I have been a carousell fanatic since I joined last month. Like seriously, nuts. I always thought that fleas were the best way to get great deals. I frequently pride myself on how cheap my clothes are, my other life attainments like getting a diploma and entering a local uni pale in comparison. But, alas, I have a new way of supporting my insatiable love for cheap clothes. fleas are great and all, but its actually quite physically draining. its a lot of squatting and sifting through clothes, and sweating. so many sweaty girls. what a horrific sight for me.
but Carousell allows me to get cheap clothes on the go. I’ve never really entertained the idea of online shopping. if they’re retail, like zalora or love bonito or whatever, its probably above $10. which is $5 more than I am used to. if they’re second hand, like gumtree/ ebay, its just way too much of a hassle. formatting’s so hideous. words everywhere. its a damn mess. The trouble involved in setting up an account and carrying out the transaction is gonna waste more time than the money I’d save. But carousell has totally revamped online shopping for me. I have bought like I think $50 worth of stuff in a month, all amazing quality and from super friendly people :))) And I got rid of the stuff I have lost interest in as a well.
So I have new pretty clothes, got rid of my unwanted stuff. And I still profit what sorcery is this.
The moral of the story here is that Carousell rocks. However, the unregulated ease of transactions also mean that people have a lot of discretion to do harm.
A friend of mine recently transferred a deposit of $720 on two iphones to this carouseller, following which he became uncontactable. He deleted his listing so the conversations are gone as well. She then created a new account and chatted with his newly created persona, whom she found to indeed be him when he provided the same mobile and bank account number. Police investigations are still ongoing.
Some ways to prevent yourself from getting scammed on carousell:
1) Always choose cash on delivery. Deposits to show sincerity/ commitment requires a little too much trust in a complete stranger. Its not like a tenancy agreement that has proper contracts drawn up. You’re transferring money to a person you know very very little about. Especially if its a large purchase, like over $30, COD is the way to go. Plus, you get to conduct your own QC.
2) Research your seller. Look at his feedback. How long he’s been on carousell. How many listings he has. If he created that one listing, has no feedback, no followers and registered his account 2 days ago, then he’s a long way from proving himself a trustworthy seller. Even if your seller has positive feedback, the users who provided them have to be researched too. He could have easily created another account to give himself positive feedback.
3) Obtain as many details as possible before committing to an offer. That means his name, number, colour of his cat. Make sure that if he does scam you, it would be, in the very least, a major inconvenience for him. Give him a call to verify if the number is legit. My friend’s scammer even provided ‘his sister’s’ number and two different bank accounts to choose from. This scammer was quite detailed in his scam. Then again, bank accounts and phone numbers are easily traceable by the police. Once those personal details are provided, they are opening themselves up to being tracked.

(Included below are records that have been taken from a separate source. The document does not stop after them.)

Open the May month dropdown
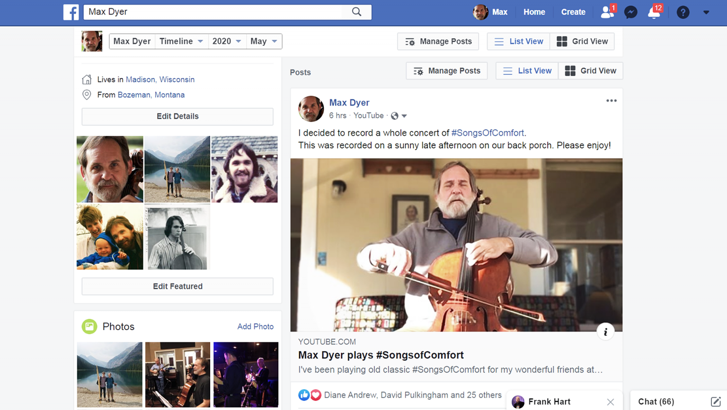Image resolution: width=727 pixels, height=410 pixels. (264, 41)
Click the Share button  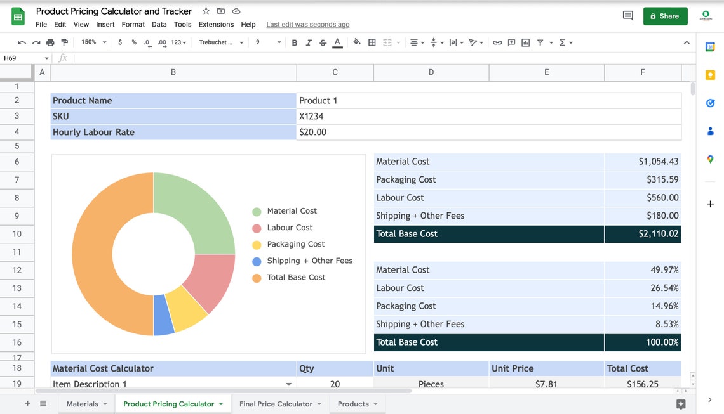coord(665,16)
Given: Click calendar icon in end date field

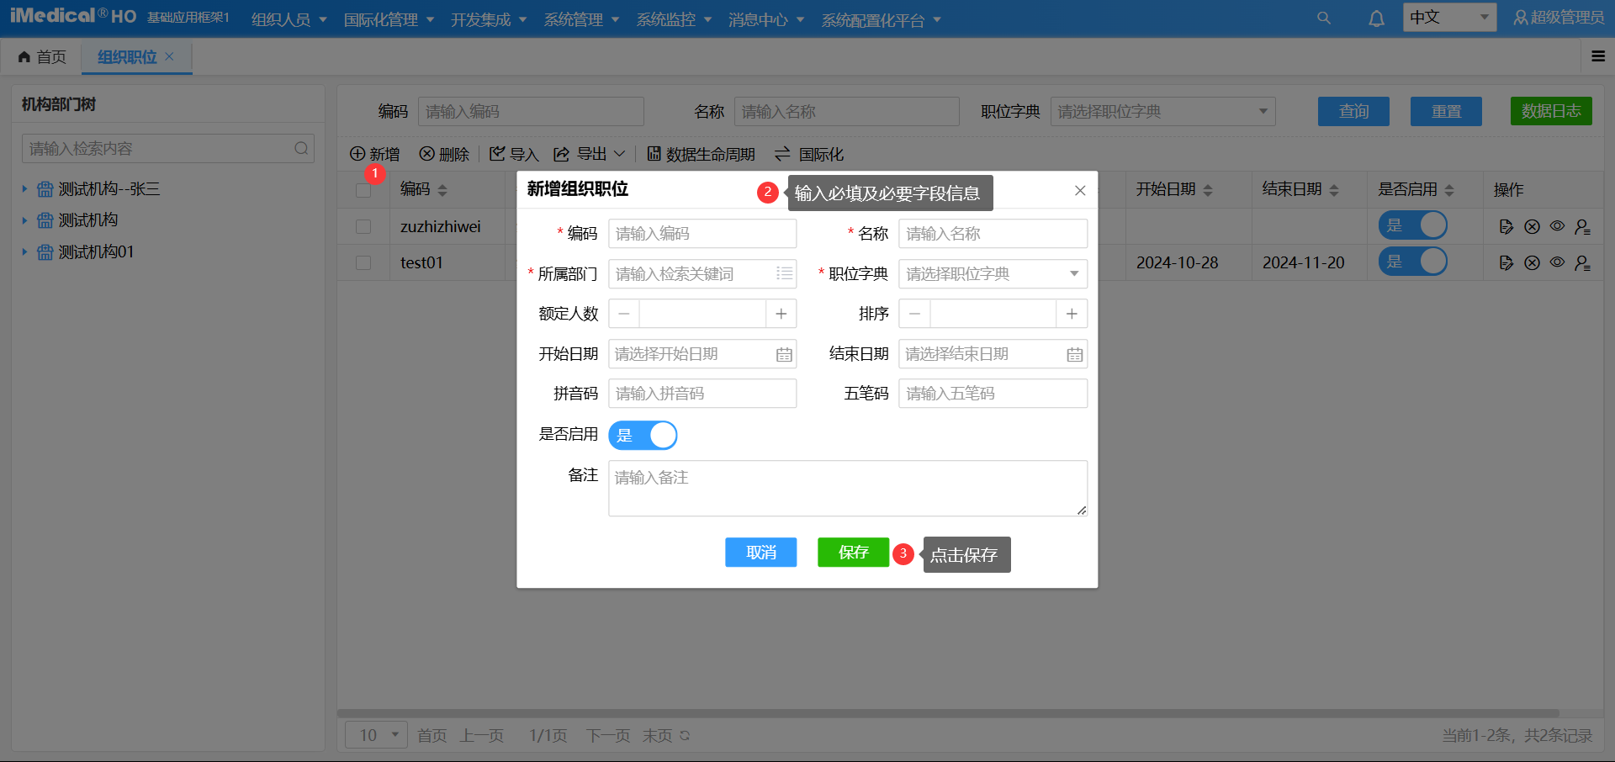Looking at the screenshot, I should click(x=1074, y=355).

4) Avoid rushing into a deal. Scammers like to push forward a deal by acting impatient or informing you there are other buyers. Do not be rushed into a deal you are not 100% comfortable with. Most carousellers are leisurely people playing with their phones tryna make a little money and have some fun talking with people who show an interest in their stuff. If your seller sounds like he is weirdly eager to close a deal with you, it is possible that he is more concerned with profit than your interests. If you choose to deal with him anyway in spite of his peculiar impatience, refer to the above three points to prevent yourself from getting scammed.
Carousell is a great place with very little regulation. Buyers and sellers deal with one another with no interference from Carousell’s administrators and that makes it an awesome medium for sincere buyers and sellers to get what they want. However, the dearth of regulation also guarantees frequent exploitation of ignorant carousellers who don’t know how to protect their interests.
btw, I know my language suggests that only guys can be scammers. pardon my insensitivity to sexist remarks like that. in Dr Cox’s words; “In this day and age, it’s damn hard to know what’s kosher.”
update: there’s been no updates by the police. they claim that is related to a broader overseas scam and needs more work. ?? I though it was a straight forward case but I guess not.